THE TASK: Range to output from the entries below: the line containing "Instruction: Click the Advanced Search button" through the line containing "Given: Click the GM column header". Set it down exactly, ends included, nothing else.

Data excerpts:
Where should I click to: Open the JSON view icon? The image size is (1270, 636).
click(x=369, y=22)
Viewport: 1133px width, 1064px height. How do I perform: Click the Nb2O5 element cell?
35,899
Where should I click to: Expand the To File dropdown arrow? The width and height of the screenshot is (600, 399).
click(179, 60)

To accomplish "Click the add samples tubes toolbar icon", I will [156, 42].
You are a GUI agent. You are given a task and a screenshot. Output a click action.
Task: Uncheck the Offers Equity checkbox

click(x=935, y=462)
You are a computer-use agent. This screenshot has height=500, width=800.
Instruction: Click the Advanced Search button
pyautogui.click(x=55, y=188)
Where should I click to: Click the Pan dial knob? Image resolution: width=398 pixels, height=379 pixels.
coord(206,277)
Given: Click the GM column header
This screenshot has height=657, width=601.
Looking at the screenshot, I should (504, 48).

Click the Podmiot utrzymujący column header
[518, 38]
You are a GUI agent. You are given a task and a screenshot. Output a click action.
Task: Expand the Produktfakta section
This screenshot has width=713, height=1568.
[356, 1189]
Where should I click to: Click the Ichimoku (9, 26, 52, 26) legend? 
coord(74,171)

EXPECTED ANSWER:
Instruction: Click the Advanced Search button
pyautogui.click(x=55, y=188)
Where should I click to: Click the Pan dial knob? Image resolution: width=398 pixels, height=379 pixels.
coord(206,277)
Given: Click the GM column header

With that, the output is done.